Repeat the records. Keep every word and mark exactly as it is.

___

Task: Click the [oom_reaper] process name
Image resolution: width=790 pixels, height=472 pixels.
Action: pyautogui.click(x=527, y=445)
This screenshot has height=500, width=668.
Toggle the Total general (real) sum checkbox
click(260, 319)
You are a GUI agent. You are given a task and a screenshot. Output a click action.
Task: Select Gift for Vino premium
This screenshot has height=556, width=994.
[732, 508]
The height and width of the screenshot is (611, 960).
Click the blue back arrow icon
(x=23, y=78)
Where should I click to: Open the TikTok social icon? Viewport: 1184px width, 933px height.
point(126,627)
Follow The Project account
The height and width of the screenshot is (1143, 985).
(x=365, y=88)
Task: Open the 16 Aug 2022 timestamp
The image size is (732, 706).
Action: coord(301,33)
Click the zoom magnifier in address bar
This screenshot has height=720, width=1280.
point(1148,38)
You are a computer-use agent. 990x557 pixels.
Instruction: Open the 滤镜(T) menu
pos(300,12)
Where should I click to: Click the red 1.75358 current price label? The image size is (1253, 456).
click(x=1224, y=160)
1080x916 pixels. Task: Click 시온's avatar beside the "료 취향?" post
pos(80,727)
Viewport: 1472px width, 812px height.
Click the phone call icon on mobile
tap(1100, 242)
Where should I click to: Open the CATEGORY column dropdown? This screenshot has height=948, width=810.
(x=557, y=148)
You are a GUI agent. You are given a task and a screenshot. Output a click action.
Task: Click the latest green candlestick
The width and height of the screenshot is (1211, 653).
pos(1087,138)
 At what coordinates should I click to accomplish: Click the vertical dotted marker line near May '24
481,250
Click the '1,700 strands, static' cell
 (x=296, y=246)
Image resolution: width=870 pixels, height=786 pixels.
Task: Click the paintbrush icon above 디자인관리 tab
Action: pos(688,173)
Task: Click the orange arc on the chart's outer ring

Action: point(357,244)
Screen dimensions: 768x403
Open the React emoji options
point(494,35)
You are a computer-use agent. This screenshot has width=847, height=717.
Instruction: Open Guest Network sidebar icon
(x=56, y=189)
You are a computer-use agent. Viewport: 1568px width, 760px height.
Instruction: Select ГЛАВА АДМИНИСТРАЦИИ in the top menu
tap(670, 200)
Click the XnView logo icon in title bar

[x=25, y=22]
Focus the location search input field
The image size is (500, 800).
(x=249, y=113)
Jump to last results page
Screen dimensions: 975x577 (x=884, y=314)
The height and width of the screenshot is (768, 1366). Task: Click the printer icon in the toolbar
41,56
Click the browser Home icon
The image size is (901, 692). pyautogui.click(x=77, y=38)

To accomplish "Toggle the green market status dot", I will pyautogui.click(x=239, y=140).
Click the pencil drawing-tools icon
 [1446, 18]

___

- _RESULT FOR THIS TASK_
Task: Click the [oom_reaper] process name
Image resolution: width=790 pixels, height=472 pixels.
Action: pyautogui.click(x=527, y=445)
This screenshot has height=500, width=668.
Toggle the Total general (real) sum checkbox
click(260, 319)
You are a GUI agent. You are given a task and a screenshot. Output a click action.
Task: Select Gift for Vino premium
This screenshot has height=556, width=994.
[732, 508]
The height and width of the screenshot is (611, 960).
Click the blue back arrow icon
(x=23, y=78)
Where should I click to: Open the TikTok social icon? Viewport: 1184px width, 933px height.
point(126,627)
Follow The Project account
The height and width of the screenshot is (1143, 985).
(x=365, y=88)
Task: Open the 16 Aug 2022 timestamp
The image size is (732, 706).
Action: coord(301,33)
Click the zoom magnifier in address bar
This screenshot has height=720, width=1280.
point(1148,38)
You are a computer-use agent. 990x557 pixels.
Instruction: Open the 滤镜(T) menu
pos(300,12)
Where should I click to: Click the red 1.75358 current price label? The image size is (1253, 456).
click(x=1224, y=160)
1080x916 pixels. Task: Click 시온's avatar beside the "료 취향?" post
pos(80,727)
Viewport: 1472px width, 812px height.
Click the phone call icon on mobile
tap(1100, 242)
Where should I click to: Open the CATEGORY column dropdown? This screenshot has height=948, width=810.
(x=557, y=148)
You are a GUI agent. You are given a task and a screenshot. Output a click action.
Task: Click the latest green candlestick
The width and height of the screenshot is (1211, 653).
pos(1087,138)
 At what coordinates should I click to accomplish: Click the vertical dotted marker line near May '24
481,250
Click the '1,700 strands, static' cell
 (x=296, y=246)
Image resolution: width=870 pixels, height=786 pixels.
Task: Click the paintbrush icon above 디자인관리 tab
Action: pos(688,173)
Task: Click the orange arc on the chart's outer ring

Action: point(357,244)
Screen dimensions: 768x403
Open the React emoji options
point(494,35)
You are a computer-use agent. This screenshot has width=847, height=717.
Instruction: Open Guest Network sidebar icon
(x=56, y=189)
You are a computer-use agent. Viewport: 1568px width, 760px height.
Instruction: Select ГЛАВА АДМИНИСТРАЦИИ in the top menu
tap(670, 200)
Click the XnView logo icon in title bar

[x=25, y=22]
Focus the location search input field
The image size is (500, 800).
(x=249, y=113)
Jump to last results page
Screen dimensions: 975x577 (x=884, y=314)
The height and width of the screenshot is (768, 1366). Task: Click the printer icon in the toolbar
41,56
Click the browser Home icon
The image size is (901, 692). pyautogui.click(x=77, y=38)

To accomplish "Toggle the green market status dot", I will pyautogui.click(x=239, y=140).
Click the pencil drawing-tools icon
 [1446, 18]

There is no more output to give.